**Working data:**
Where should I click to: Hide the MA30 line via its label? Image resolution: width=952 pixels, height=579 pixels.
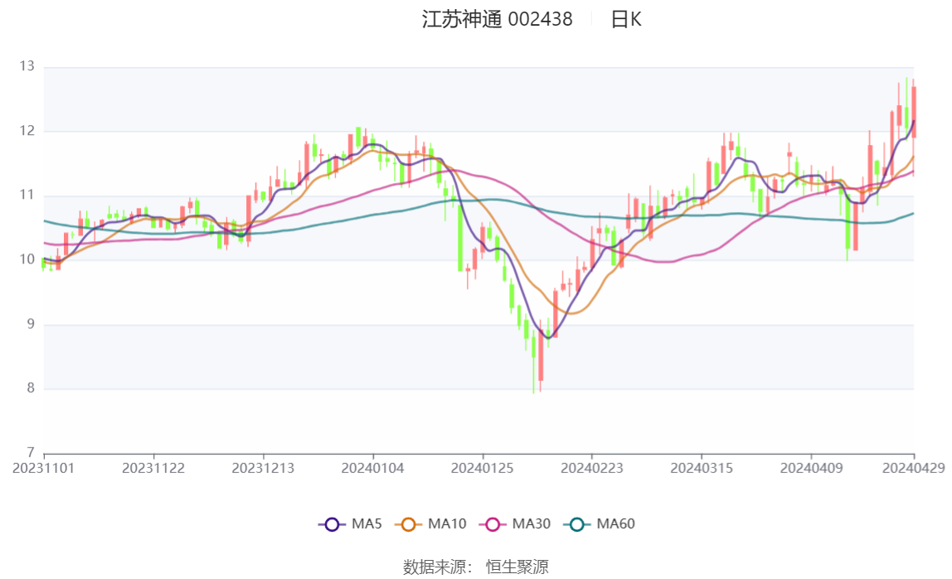pyautogui.click(x=532, y=524)
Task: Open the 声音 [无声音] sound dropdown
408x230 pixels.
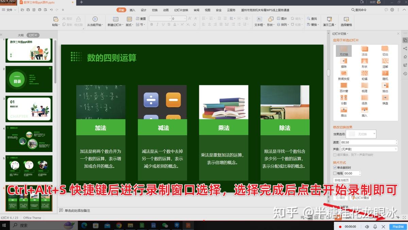Action: click(x=396, y=148)
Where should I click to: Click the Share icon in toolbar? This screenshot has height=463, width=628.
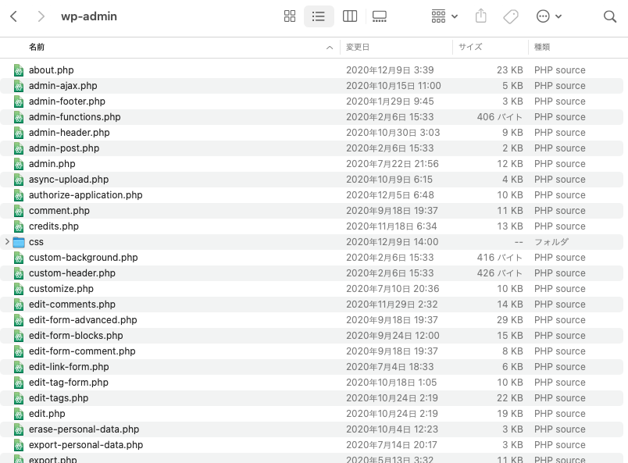point(481,16)
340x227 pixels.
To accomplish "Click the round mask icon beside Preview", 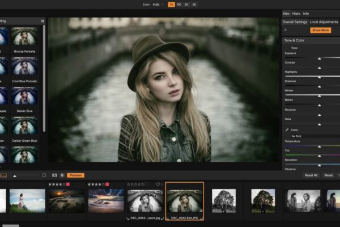I will pos(62,175).
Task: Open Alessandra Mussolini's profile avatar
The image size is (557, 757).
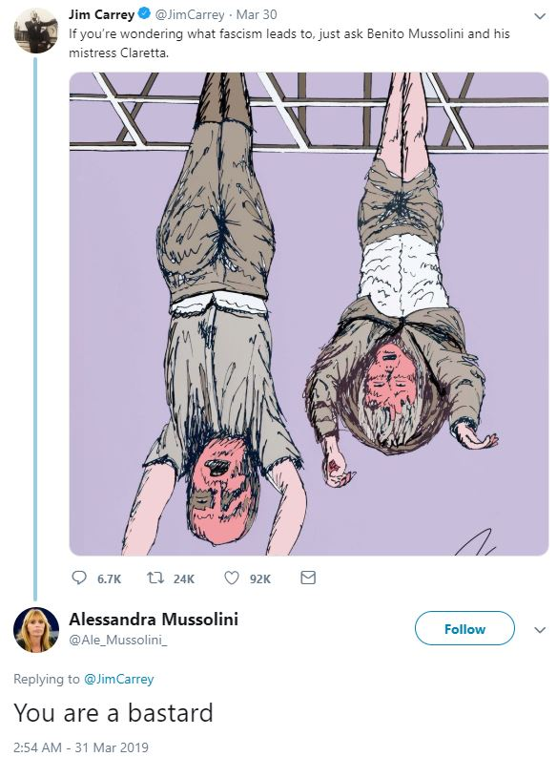Action: 36,629
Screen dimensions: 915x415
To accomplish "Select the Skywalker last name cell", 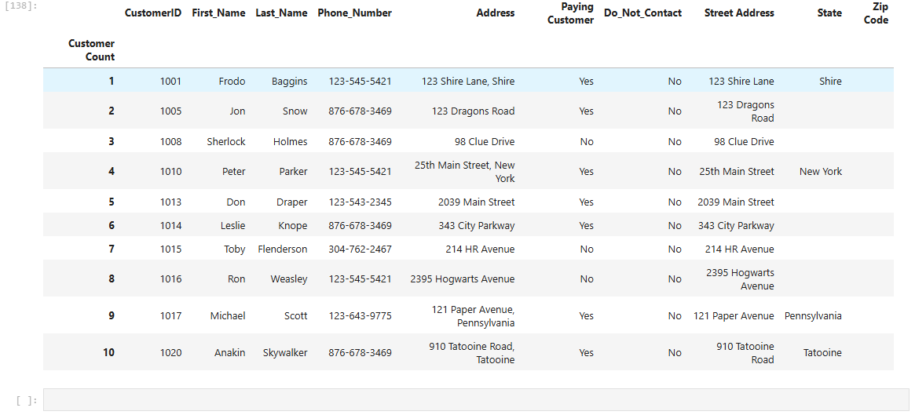I will (x=285, y=353).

**Work request:**
In the entries above, identify each line that includes the string "Open", then copy it.

**The completed task:**
Task: Open the 声音 [无声音] sound dropdown
Task: Open Alessandra Mussolini's profile avatar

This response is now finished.